I was actually nervous for this lesson after how well the lesson with the Open Middle problem went.  I tried not to hope for the same results I got the first time but was worried it would flop.  It didn’t, and again, I was amazed at the conversation that resulted from this one task.

This week I used the problem below from 1to9 Puzzle with my other two sections of 6th graders.  I thought it would take about 5 minutes.


I quickly realized it would likely take longer than I anticipated and saw the opportunity for those students to experience what my other class had.  While it didn’t relate to the content we were covering like the other two problems, I decided to deviate from the lesson plan and give students more time on this.  It was well worth it.
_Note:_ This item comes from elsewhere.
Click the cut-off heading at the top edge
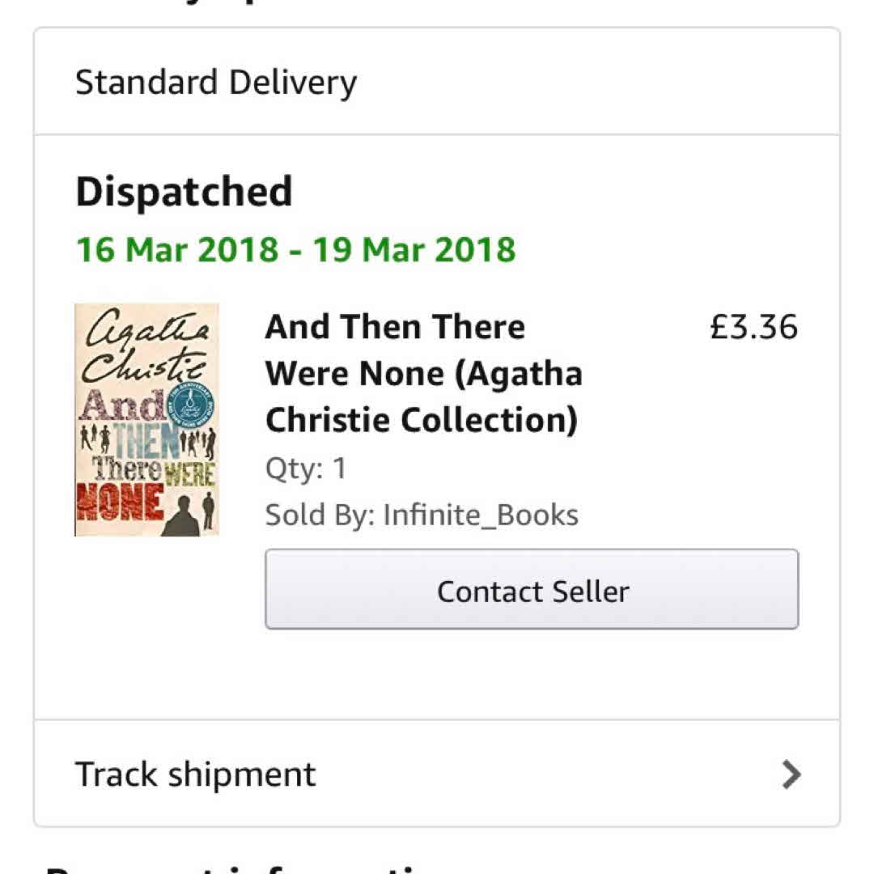Image resolution: width=874 pixels, height=874 pixels. tap(243, 5)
In the few times I’ve done problems like this, a couple things stand out to me.

  1. I am amazed at how many students don’t know how to guess, check, and adjust their answers on problems like these.   Some students could not wrap their head around the idea of just picking numbers as a starting point and going from there.  It was an eye opener for me, and I realized I need to continue to incorporate more situations where students need to do this.
  2. My doubts about whether students would “learn” as much from doing one problem like this rather than another practice activity were erased.  The conversations amongst students while doing problems of this nature still amaze me.
  3. One of my absolute favorite parts of doing these are watching students’ reactions when they finally find a solution.  They are SO proud of themselves.  This past summer I had the privilege of spending a lot of time learning from Sara Van Der Werf.  One of the things I heard from her over and over again was how one of her goals in her classroom is to get kids addicted to the cycle of being puzzled and becoming unpuzzled.  I was able to physically see this in my students more while doing these types of problems than possibly anything else I’ve done so far this year.

Do I have the “one problem lesson plan” down pat?  Absolutely not.  Is it even close to great?  No.  So far it’s really been pretty unintentional.  I’ve pretty much just been lucky and stumbled upon problems that have turned into great lessons.  I need to get better at bringing everyone back together to close the lesson after doing a task like this.  I’ve added finding more tasks like these to my summer to-do list.

UPDATES:  I’ll add more of “one problem lesson plans” below as I try them in my classroom.

This problem found here was another winner with students.  After students found a solution, they continued to work to find other solutions with me telling them to.  Sigh.  I needed that little reminder that week that we were in fact making progress.